The Princeton School of Public and International Affairs awarded 92 graduate students and 118 undergraduate students with degrees at its May 27 commencement ceremony and through the 2024-25 academic year.
At a moment of unprecedented challenges in public service, speakers at the Princeton School of Public and International Affairs’ graduate hooding and awards ceremony and undergraduate Class Day were unequivocal in their advocacy for the field.
“Public service, embodied by every graduate here today, is a commitment – to seeing every member of our society's humanity as sacred,” said Katie Deal, co-chair of the Princeton University Policy Student Government. “It’s a commitment to building institutions that honor human dignity and restore faith in the promise of the public good.”
Deal was one of 68 Master in Public Affairs (MPA) graduates; together, they comprised the 75th anniversary cohort of the program. The Class of 2025 also included 24 Master in Public Policy (MPP) graduates and 6 Ph.D. students.
The graduating class included three recipients of joint MPA/J.D. degrees and one recipient of a joint MPA/MBA. Three served in the Scholars in the Nation’s Service Initiative. Thirty-two supplemented their degrees with a certificate in health and public policy, urban policy, or science, technology, and environmental policy.

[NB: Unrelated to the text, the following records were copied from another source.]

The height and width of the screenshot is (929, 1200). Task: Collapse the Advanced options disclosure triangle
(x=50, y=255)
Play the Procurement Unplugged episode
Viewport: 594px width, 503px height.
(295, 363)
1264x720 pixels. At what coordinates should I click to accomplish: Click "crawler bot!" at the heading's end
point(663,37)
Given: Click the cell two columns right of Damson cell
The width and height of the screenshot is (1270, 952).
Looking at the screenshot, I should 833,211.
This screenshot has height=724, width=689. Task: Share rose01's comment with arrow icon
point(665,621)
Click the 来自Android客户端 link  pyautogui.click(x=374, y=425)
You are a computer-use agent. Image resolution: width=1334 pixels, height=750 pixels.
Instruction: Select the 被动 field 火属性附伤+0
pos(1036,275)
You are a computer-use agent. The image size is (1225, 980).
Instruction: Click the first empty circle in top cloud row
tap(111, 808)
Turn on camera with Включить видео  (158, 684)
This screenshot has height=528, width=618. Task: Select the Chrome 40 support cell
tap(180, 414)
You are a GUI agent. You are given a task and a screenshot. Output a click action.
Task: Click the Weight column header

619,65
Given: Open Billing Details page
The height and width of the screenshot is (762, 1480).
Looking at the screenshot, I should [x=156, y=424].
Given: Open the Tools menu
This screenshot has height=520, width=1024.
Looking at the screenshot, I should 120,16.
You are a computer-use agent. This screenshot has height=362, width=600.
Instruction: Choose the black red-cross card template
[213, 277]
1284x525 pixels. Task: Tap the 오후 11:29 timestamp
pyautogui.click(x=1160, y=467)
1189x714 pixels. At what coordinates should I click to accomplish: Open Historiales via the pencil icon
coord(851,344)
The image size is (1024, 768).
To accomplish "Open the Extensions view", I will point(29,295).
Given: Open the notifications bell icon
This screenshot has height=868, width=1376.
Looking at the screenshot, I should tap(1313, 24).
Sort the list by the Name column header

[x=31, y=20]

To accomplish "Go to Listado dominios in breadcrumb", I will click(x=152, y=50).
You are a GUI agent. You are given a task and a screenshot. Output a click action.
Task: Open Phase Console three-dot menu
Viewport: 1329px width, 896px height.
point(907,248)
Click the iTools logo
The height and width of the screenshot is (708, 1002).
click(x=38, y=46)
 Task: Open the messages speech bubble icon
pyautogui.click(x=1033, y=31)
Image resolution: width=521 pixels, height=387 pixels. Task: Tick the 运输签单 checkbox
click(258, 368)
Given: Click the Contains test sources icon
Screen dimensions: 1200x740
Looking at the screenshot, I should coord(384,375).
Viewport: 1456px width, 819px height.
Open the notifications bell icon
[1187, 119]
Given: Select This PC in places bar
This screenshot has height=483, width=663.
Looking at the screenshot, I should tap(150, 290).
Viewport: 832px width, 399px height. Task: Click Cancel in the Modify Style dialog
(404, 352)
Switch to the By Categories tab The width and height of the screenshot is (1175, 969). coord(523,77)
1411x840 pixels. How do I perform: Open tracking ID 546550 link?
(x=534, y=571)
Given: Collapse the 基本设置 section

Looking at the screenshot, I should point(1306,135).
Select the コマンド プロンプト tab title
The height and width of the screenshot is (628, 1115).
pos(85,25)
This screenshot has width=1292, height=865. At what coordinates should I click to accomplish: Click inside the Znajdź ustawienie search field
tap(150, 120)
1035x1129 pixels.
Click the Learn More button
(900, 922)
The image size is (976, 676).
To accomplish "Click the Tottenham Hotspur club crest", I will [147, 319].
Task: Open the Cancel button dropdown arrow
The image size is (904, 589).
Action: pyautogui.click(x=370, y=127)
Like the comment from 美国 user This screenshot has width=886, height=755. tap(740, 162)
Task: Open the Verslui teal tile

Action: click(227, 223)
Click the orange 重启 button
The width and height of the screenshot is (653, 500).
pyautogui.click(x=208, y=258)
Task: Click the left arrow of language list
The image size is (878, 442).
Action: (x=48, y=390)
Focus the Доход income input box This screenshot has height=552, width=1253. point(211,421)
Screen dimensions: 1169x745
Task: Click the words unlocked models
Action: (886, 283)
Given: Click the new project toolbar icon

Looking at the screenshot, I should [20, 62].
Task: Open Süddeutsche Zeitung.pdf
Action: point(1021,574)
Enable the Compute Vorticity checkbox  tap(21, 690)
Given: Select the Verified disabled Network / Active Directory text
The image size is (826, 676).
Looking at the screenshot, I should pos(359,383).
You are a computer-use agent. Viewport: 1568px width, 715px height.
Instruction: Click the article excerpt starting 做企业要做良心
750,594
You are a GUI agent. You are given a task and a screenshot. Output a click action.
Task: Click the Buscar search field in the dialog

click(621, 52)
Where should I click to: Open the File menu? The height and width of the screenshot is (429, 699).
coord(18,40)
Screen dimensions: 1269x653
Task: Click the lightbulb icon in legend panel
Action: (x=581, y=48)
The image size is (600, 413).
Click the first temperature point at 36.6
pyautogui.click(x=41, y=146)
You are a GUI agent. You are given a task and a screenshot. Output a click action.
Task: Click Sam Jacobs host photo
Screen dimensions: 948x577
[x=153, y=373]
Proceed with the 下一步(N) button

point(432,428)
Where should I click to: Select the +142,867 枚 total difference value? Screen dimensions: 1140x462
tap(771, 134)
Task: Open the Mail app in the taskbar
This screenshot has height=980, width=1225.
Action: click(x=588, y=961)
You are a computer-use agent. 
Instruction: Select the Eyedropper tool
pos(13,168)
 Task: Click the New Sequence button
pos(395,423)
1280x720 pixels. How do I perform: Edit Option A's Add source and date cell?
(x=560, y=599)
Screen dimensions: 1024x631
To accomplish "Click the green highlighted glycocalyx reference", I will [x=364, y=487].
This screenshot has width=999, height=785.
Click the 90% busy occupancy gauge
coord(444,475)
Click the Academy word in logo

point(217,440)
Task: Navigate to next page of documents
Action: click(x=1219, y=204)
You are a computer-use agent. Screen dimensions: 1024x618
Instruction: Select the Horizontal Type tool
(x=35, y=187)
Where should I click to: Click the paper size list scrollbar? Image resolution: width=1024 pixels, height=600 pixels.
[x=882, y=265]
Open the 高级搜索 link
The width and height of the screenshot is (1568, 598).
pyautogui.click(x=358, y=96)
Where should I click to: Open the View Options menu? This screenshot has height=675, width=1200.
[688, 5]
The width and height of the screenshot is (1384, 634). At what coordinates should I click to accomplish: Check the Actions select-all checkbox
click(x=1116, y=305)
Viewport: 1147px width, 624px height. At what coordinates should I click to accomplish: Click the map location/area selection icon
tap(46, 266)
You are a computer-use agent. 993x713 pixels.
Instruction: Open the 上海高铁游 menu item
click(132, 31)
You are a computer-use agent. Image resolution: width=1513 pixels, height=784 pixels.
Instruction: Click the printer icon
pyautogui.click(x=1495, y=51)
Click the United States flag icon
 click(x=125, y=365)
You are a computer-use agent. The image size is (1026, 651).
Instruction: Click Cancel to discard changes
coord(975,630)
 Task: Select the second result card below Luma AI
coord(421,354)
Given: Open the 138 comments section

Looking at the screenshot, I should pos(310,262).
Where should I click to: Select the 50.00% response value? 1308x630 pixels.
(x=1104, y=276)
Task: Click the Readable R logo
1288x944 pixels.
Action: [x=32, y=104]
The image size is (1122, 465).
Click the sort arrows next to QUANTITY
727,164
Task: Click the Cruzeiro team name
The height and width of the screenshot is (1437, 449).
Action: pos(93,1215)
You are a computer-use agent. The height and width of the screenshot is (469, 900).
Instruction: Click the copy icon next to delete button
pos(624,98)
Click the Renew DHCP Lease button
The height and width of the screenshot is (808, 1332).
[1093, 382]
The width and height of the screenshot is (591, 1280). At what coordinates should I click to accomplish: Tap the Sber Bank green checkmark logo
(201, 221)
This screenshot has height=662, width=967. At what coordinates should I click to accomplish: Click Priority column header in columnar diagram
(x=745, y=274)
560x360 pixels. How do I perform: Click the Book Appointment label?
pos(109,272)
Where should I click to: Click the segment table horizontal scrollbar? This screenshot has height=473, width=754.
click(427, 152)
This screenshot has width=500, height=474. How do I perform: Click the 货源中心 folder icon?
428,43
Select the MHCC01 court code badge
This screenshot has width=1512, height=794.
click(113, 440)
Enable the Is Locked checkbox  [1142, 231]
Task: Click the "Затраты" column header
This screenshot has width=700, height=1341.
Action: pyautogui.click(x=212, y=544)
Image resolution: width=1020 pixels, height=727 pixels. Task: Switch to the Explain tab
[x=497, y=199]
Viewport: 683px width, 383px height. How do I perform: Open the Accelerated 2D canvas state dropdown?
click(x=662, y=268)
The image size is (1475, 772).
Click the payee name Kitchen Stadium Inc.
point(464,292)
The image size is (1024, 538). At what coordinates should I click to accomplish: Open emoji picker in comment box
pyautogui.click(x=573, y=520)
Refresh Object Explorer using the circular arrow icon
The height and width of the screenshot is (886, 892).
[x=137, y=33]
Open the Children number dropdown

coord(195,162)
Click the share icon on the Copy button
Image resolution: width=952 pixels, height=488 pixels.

Steven Petric, the School’s assistant dean for global outreach, admissions, and alumni engagement, called on the graduates to serve as uniters in a deeply divided society.
"There are so many complex, consequential policy challenges to solve,” Petric said. “My hope is that each of you will look for common ground, build bridges, use the power of persuasion and what you learned at Princeton, and work for ways forward that bring as many people along as possible.”
In her remarks, Princeton SPIA Dean Amaney Jamal added, “Class of 2025, you give me hope. In this time of great uncertainty, your dedication to service and your desire to effect positive change are reasons for optimism. These are the things that will see us through the current moment and into a brighter, more just future. As my favorite poet, Khalil Gibran, reminds us: ‘A little knowledge that acts is worth infinitely more than much knowledge that is idle.’”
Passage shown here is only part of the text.